扨 ( さて ) とや、先頃に久々とも何とも、御生別 ( おんいきわかれ ) とのみ朝夕 ( あさゆふ ) に諦 ( あきら ) め居 ( を ) り候御顔 ( おんかほ ) を拝し、飛立つばかりの御懐 ( おんなつか ) しさやら、言ふに謂れぬ悲しさやらに、先立つものは涙にて、十年越し思ひに思ひまゐらせ候事何一つも口には出ず、あれまでには様々の覚悟も致し、また心苦 ( こころぐるし ) き御目 ( おんめ ) もじの恥をも忍び、女の身にてはやうやうの思にて参じ候効 ( さふらふかひ ) も無く、誠に一生の無念に存じまゐらせ候。
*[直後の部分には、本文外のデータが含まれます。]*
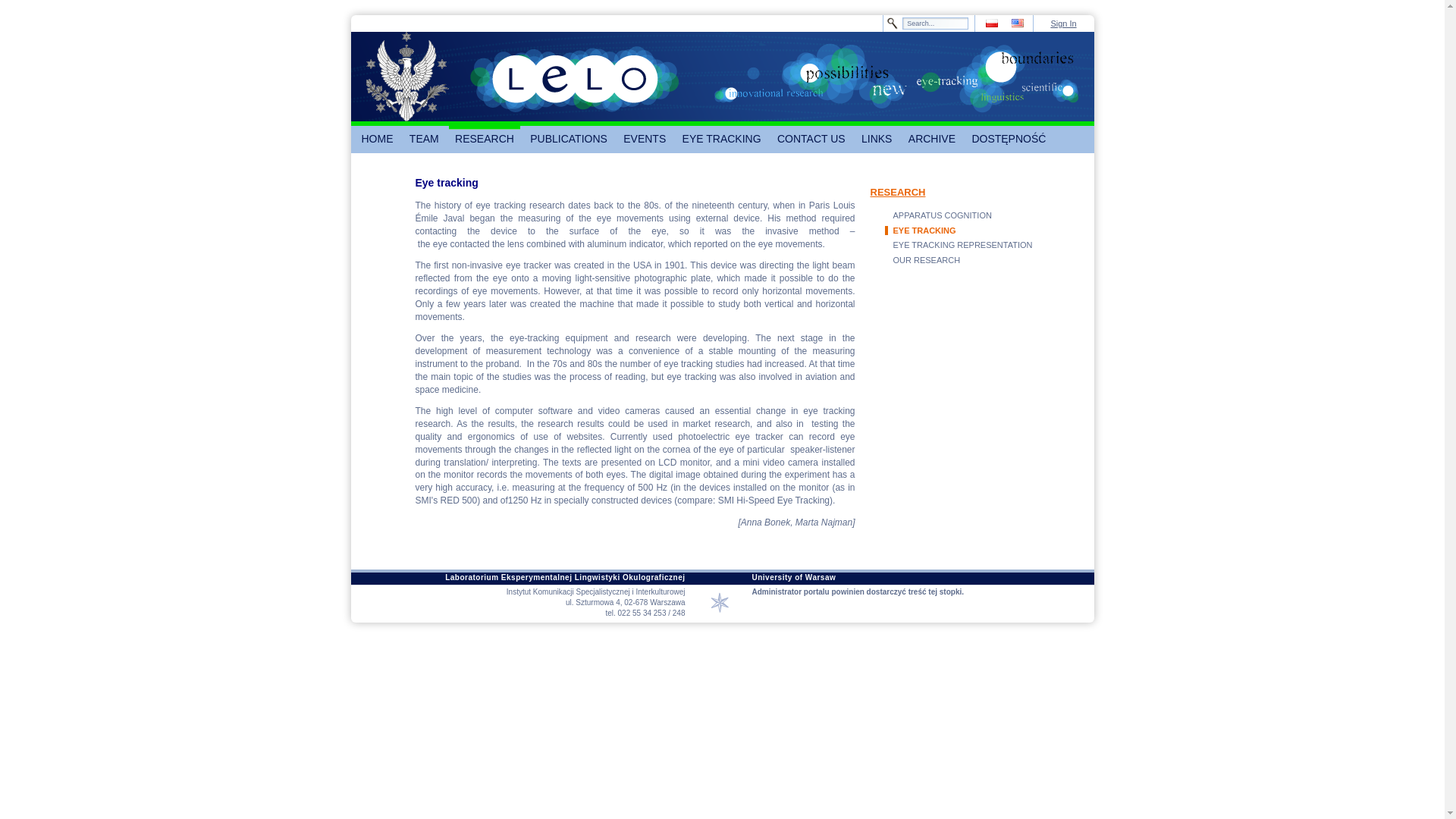
RESEARCH (483, 139)
HOME (376, 139)
EVENTS (644, 139)
Search Web Content (935, 23)
EYE TRACKING (722, 139)
TEAM (424, 139)
Go to Uniwersytet Warszawski (406, 76)
Sign In (1062, 22)
PUBLICATIONS (568, 139)
Search... (935, 23)
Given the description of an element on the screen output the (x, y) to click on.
唯其折 ( ただそのをり ) の形見には、涙の隙 ( ひま ) に拝しまゐらせ候御姿 ( おんすがた ) のみ、今に目に附き候て旦暮 ( あけくれ ) 忘 ( わす ) れやらず、あらぬ人の顔までも御前様 ( おんまへさま ) のやうに見え候て、此頃は心も空に泣暮し居りまゐらせ候。
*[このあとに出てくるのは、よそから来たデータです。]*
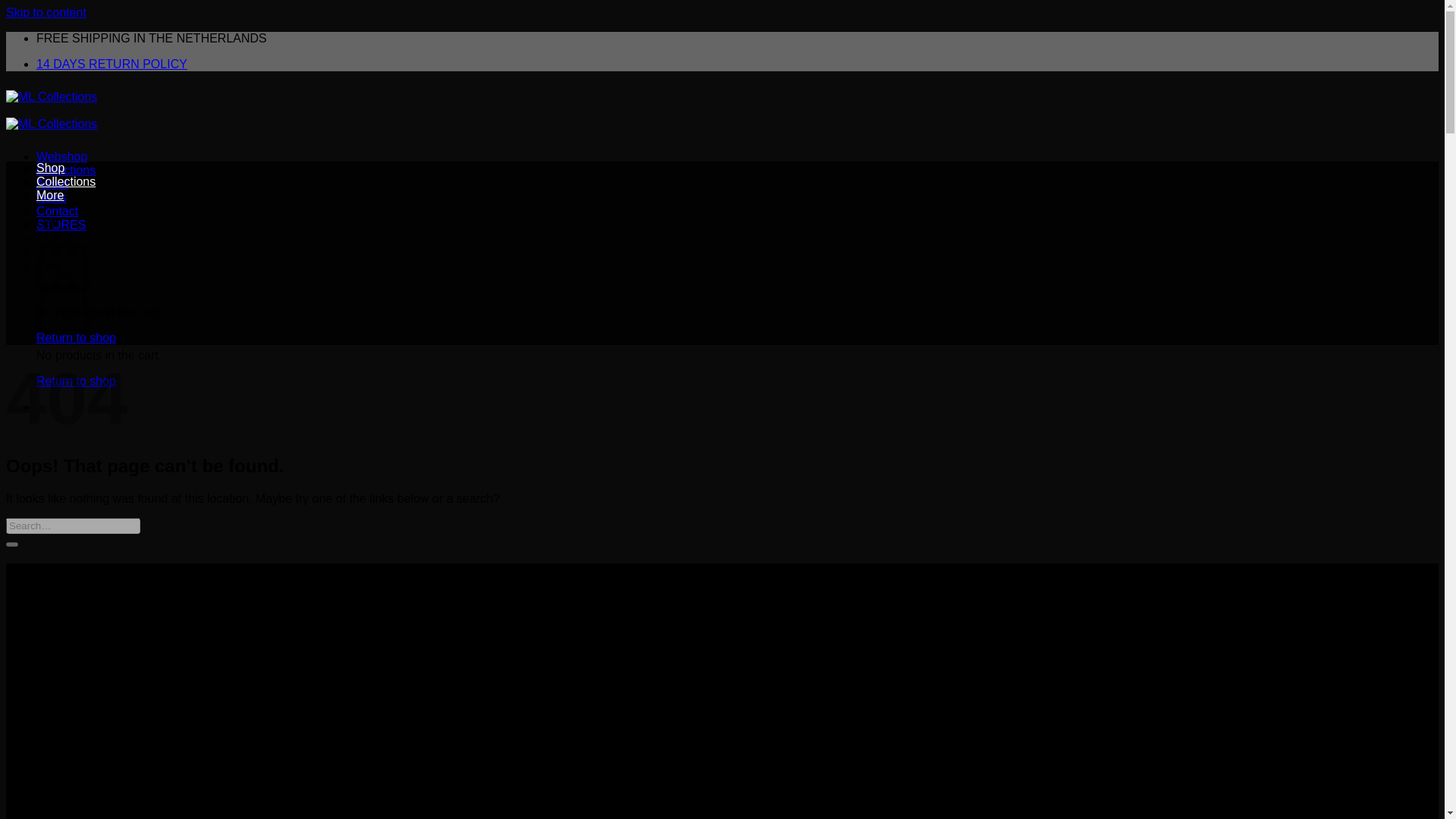
Shop (50, 167)
Collections (66, 181)
14 DAYS RETURN POLICY (111, 63)
Webshop (61, 155)
About (52, 183)
News (51, 196)
FREE SHIPPING IN THE NETHERLANDS (151, 38)
Skip to content (45, 11)
STORES (60, 224)
Given the description of an element on the screen output the (x, y) to click on. 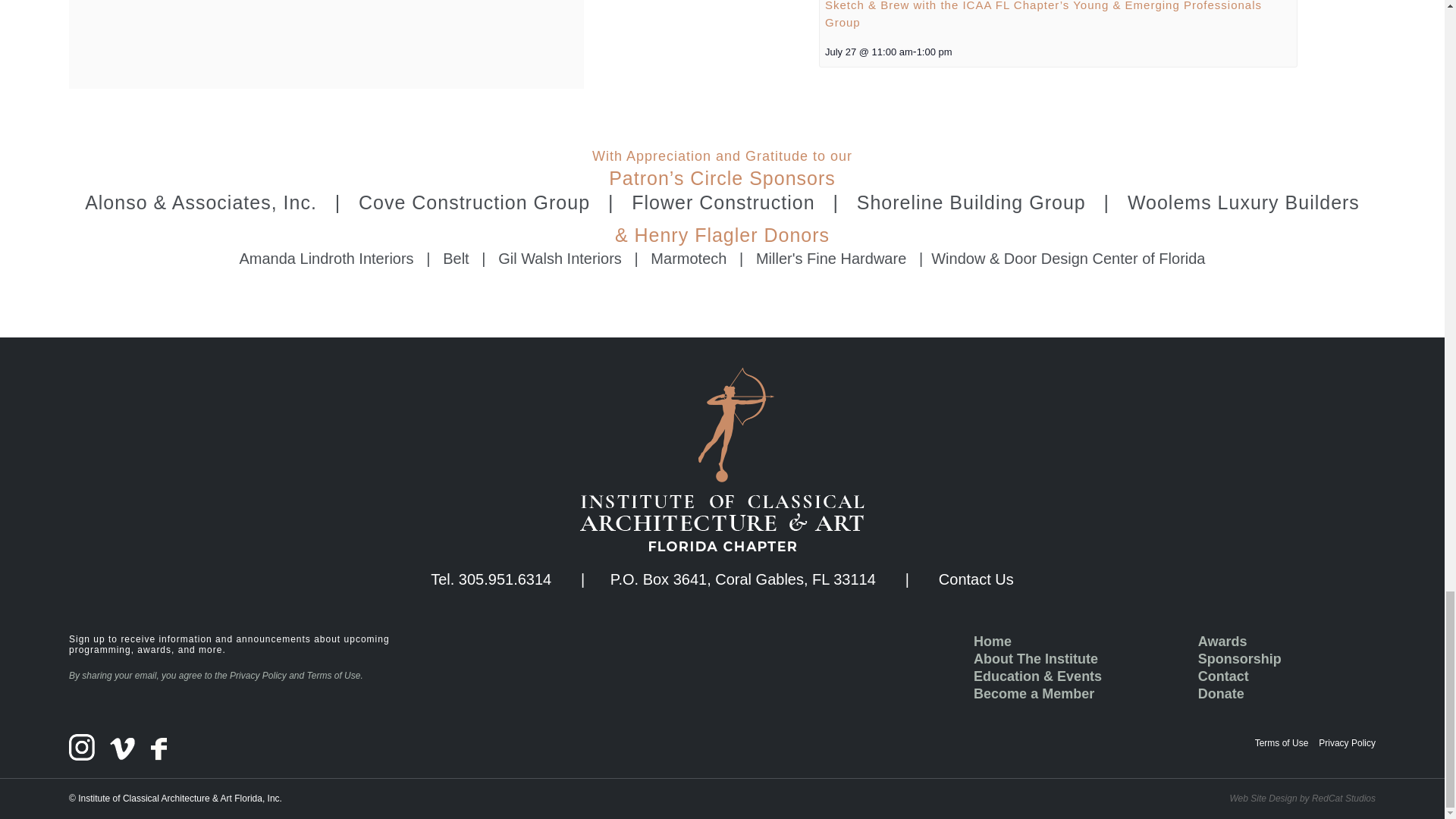
insta-logo (81, 746)
vimeo-icon (122, 748)
ICAA Florida Chapter (721, 459)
久 ( ひさし ) う御目 ( おんめ ) もじ致さず候中 ( さふらふうち ) に、別の人のやうに総 ( すべ ) て御変 ( おんかは ) り被成 ( なされ ) 候も、私 ( わたくし ) には何 ( なに ) とやら悲く、又殊 ( こと ) に御顔の羸 ( やつれ ) 、御血色の悪さも一方 ( ひとかた ) ならず被為居候 ( ゐらせられさふらふ ) は、如何 ( いか ) なる御疾 ( おんわづらひ ) に候や、御見上 ( おんみあ ) げ申すも心細く存ぜられ候へば、折角御養生被遊 ( あそばされ ) 、何は措 ( お ) きても御身は大切に御厭 ( おんいと ) ひ被成候 ( なされさふらふ ) やう、くれぐれも念じ上 ( あげ ) 候。それのみ心に懸り候余 ( さふらふあまり ) 、悲き夢などをも見続け候へば、一入 ( ひとしほ ) 御案 ( おんあん ) じ申上まゐらせ候。
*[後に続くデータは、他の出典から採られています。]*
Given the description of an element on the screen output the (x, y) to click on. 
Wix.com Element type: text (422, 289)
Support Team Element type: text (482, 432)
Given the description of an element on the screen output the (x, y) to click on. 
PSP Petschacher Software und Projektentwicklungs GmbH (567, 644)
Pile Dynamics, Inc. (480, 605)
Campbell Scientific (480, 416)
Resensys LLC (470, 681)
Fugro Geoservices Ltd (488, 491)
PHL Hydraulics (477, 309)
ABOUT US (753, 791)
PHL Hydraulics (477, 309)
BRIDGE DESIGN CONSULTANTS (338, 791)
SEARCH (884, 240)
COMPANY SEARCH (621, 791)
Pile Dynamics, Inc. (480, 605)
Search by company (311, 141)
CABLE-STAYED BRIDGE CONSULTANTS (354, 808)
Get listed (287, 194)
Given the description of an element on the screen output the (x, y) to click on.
私事恥を恥とも思はぬ者との御さげすみを顧 ( かへりみ ) ず、先頃推 ( お ) して御許 ( おんもと ) まで参 ( さん ) し候胸の内は、なかなか御目もじの上の辞 ( ことば ) にも尽し難 ( がた ) くと存候 ( ぞんじさふら ) へば、まして廻らぬ筆には故 ( わざ ) と何も記 ( しる ) し申さず候まま、何卒 ( なにとぞ ) 々々宜 ( よろし ) く御汲分 ( おんくみわけ ) 被下度候 ( くだされたくさふらふ ) 。さやうに候へば、其節 ( そのせつ ) の御腹立 ( おんはらだち ) も、罪ある身には元より覚悟の前とは申しながら、余 ( あまり ) とや本意無 ( ほいな ) き御別 ( おんわかれ ) に、いとど思は愈 ( まさ ) り候 ( さふらふ ) て、帰りて後は頭痛 ( つむりいた ) み、胸裂 ( むねさく ) るやうにて、夜の目も合はず、明る日よりは一層心地悪 ( あし ) く相成 ( あひなり ) 、物を見れば唯涙 ( ただなみだ ) こぼれ、何事とも無きに胸塞 ( むねふさが ) り、ふとすれば思迫 ( おもひつ ) めたる気に相成候て、夜昼と無く劇 ( はげし ) く悩み候ほどに、四日目には最早起き居り候事も大儀に相成、午過 ( ひるすぎ ) より蓐 ( とこ ) に就き候まま、今日まで懕々 ( ぶらぶら ) 致候 ( いたしさふらふ ) て、唯々懐 ( なつかし ) き御方 ( おんかた ) の事のみ思続 ( おもひつづ ) け候 ( さふらふ ) ては、みづからの儚 ( はかな ) き儚き身の上を慨 ( なげ ) き、胸は愈 ( いよい ) よ痛み、目は見苦 ( みぐるし ) く腫起 ( はれあが ) り候て、今日は昨日 ( きのふ ) より痩衰 ( やせおとろ ) へ申候 ( まをしさふらふ ) 。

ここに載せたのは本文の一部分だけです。